Show each line of the records below that contains the string "coordinates", treating uppercase and lowercase as different.

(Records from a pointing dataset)
◇ ◇ ◇ ◇

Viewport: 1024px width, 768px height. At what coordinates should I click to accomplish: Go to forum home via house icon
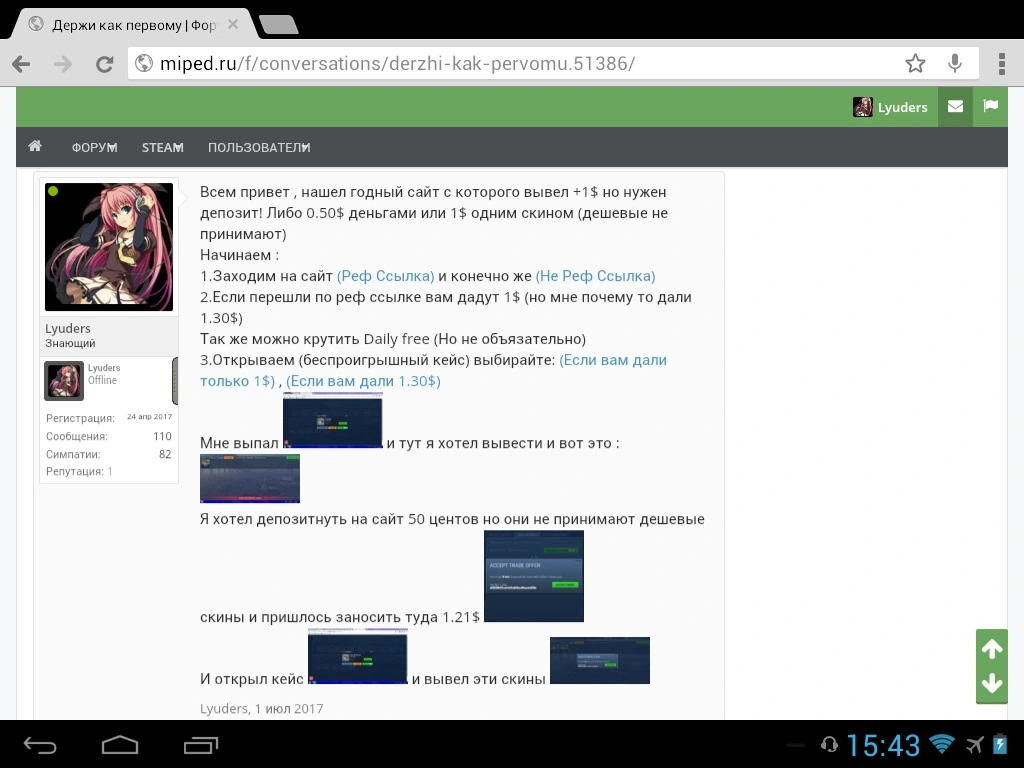(35, 146)
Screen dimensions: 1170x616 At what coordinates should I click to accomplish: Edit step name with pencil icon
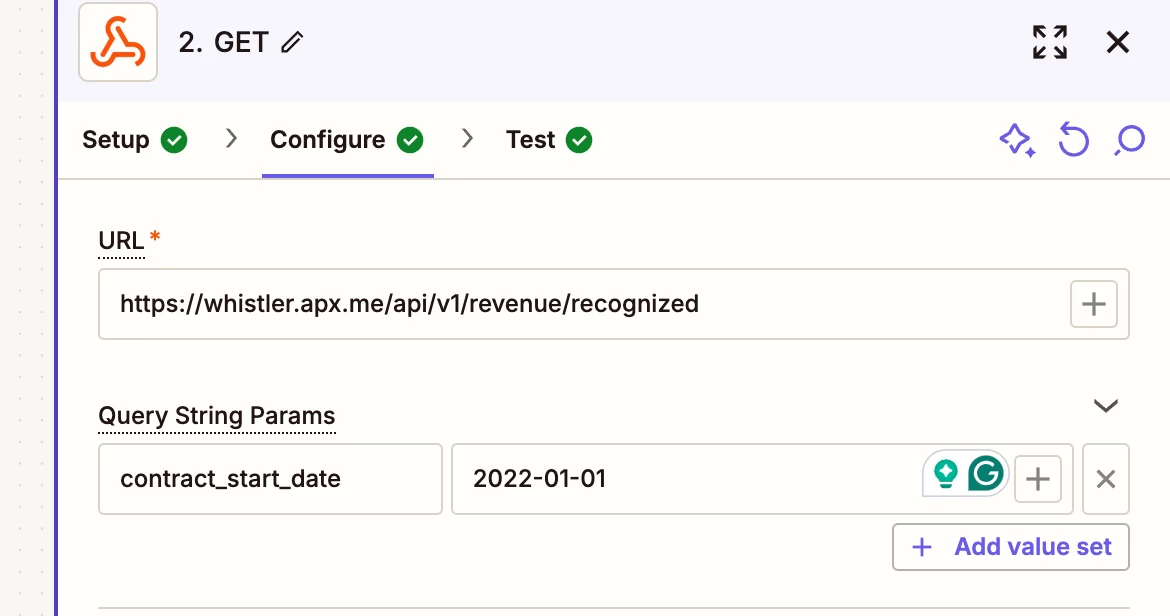click(x=292, y=43)
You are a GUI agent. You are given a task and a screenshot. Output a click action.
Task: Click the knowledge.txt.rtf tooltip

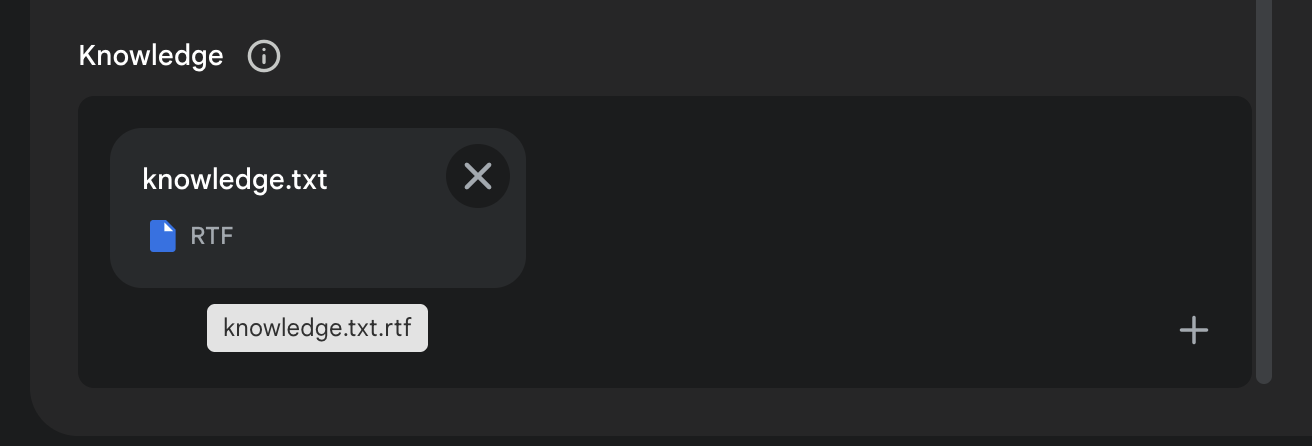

◇ ◇ ◇ ◇

■ WRITTEN SOLUTION
Viewport: 1024px width, 768px height. At what coordinates should I click to accomplish: Go to forum home via house icon
Screen dimensions: 1170x616 At what coordinates should I click to accomplish: Edit step name with pencil icon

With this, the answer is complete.